When I was younger, my great-grandmother told me that ghosts don't haunt houses; they haunt people, that if you feel empty and restless it's because your soul is out there wandering the streets with the person who is your true home. And I am beginning to think Dan is my true home.

He kissed me like he was the devil while keeping demons away, how could I not love him?

I clap sarcastically and both of their heads turn around to face me, Catherine runs her perfectly manicured thumb across her bottom lip and sticks it in her mouth. I want to rip her hair out, tear her from limb to limb, but I am paralyzed by the way Dan is staring at me, guilty.

That was never something I wanted; to be the clueless partner of the relationship that has to deal with all of the sadness once the relationship goes to hell, or have him look at me like that as he did when I caught him being pleasured by someone other than myself.

All I could think of was the way Dan wouldn't look me in the eyes, instead, he paid attention to the body he had at his feet, the beautiful, toned, perfectly sculpted body of Catherine, and I kept thinking how this was my worst nightmare and he was the star of it.

"What now?" I ask. Both of them look at each other and shrug.

"Grazia," said Dan, who has yet to look me in the eye s.

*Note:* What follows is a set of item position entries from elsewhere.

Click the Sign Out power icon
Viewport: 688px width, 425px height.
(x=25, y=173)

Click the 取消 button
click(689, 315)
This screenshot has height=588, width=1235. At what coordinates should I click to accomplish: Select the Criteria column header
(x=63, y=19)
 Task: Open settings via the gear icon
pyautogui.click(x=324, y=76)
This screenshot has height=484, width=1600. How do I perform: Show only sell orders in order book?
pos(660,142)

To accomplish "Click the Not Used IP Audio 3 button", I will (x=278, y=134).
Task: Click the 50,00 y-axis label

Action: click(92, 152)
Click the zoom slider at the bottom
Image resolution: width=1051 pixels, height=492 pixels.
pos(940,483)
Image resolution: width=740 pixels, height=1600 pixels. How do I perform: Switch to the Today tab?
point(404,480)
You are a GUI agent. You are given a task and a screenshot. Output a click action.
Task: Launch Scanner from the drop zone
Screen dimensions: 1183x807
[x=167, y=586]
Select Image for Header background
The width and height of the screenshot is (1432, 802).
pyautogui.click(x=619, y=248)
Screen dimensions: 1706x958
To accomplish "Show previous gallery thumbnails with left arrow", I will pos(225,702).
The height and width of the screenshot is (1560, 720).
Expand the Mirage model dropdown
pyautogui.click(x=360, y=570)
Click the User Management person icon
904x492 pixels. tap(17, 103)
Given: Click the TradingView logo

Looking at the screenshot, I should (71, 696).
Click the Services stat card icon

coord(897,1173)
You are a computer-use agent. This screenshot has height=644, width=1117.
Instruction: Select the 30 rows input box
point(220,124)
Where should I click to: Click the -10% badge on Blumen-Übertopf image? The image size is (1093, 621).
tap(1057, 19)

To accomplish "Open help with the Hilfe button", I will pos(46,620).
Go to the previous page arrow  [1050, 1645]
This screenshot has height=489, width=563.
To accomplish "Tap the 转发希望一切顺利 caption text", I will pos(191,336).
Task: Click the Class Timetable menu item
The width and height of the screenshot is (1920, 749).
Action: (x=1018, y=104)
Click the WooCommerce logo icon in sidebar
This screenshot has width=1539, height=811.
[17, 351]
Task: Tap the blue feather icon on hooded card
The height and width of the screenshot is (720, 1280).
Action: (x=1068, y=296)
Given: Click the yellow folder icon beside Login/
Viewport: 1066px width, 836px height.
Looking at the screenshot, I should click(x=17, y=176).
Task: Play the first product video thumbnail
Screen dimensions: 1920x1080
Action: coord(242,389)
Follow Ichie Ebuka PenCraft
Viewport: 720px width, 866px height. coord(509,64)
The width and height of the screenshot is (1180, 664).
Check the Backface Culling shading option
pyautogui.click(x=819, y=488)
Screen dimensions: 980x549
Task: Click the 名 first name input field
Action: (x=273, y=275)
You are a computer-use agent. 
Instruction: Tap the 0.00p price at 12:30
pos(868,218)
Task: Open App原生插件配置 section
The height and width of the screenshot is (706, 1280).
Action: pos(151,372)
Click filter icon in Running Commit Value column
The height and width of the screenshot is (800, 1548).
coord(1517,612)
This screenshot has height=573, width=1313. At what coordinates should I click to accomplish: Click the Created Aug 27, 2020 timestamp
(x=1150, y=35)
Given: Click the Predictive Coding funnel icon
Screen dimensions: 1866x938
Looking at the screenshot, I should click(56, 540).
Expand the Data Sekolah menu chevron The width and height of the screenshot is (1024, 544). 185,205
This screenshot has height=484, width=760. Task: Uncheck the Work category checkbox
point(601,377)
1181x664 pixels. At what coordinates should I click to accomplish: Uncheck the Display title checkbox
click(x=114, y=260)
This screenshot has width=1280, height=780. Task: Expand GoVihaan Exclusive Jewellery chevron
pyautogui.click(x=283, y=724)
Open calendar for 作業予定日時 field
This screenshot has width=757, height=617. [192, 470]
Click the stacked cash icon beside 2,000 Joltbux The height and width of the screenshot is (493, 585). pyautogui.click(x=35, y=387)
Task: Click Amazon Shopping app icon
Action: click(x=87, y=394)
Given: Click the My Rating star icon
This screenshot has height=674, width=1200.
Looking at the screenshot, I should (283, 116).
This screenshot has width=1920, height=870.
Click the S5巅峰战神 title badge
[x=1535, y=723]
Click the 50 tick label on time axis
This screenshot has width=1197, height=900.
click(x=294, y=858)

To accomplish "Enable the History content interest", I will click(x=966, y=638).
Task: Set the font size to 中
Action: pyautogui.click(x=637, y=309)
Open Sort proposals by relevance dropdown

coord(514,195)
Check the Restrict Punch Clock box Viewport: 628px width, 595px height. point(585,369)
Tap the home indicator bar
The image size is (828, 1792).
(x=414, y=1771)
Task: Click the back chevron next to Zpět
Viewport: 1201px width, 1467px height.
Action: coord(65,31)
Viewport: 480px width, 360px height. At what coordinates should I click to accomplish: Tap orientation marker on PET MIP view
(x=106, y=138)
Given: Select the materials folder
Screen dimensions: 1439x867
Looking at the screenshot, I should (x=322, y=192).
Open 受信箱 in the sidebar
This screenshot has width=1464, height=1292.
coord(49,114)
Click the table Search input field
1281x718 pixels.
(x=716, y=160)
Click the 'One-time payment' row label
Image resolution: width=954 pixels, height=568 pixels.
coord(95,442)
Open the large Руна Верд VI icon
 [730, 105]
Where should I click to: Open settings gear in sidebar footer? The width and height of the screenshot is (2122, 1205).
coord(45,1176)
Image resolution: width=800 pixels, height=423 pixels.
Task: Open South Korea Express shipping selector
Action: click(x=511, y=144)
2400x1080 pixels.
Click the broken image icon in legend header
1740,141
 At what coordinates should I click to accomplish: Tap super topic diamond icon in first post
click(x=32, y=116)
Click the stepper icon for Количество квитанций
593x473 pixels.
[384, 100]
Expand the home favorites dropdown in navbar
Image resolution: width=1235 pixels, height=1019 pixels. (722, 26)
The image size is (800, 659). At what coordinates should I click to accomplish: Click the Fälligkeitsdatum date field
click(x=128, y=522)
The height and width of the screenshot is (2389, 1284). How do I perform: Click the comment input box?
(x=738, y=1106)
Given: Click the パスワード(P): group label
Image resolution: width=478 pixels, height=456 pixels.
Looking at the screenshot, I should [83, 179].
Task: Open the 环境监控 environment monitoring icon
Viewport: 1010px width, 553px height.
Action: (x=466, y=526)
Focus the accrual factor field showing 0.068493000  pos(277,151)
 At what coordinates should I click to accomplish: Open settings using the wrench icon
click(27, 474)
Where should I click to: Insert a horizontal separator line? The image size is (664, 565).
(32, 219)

"I asked you, no, I begged you not to do this, not with her. I warned you and I begged you and you took that as a get-out-of-jail-free card. Did you think I wouldn't be hurt because of how I'm used to the way she steals men from me like I'm the earth and she is the moon who everyone wants to look up and see?"

He shakes his head and whispers. "I love you. "

"It shows," I say, sarcasm dripping from every word.

"I just...the bet...you said," he murmurs, and then he rubs his eyes as if to wake up from a dream.

"Hate to be the one to break the news, Dan, but this is real life, no matter how many times you rub your god damn eyes you will continue to look up at the mess you've made. How are you going to fix this? How are you going to clean this thing up?" I ask.

He doesn't look at me.

"I asked you a question," I snap so loudly that both of them look up at me.

"I don't know," he mutters.

"You don't know? You did this, you must have thought of the possibility of being caught somewhere along the line, you dumb ass. How long have you been having your dick sucked by someone so disgusting?" I ask and Catherine starts to speak up but I silence her.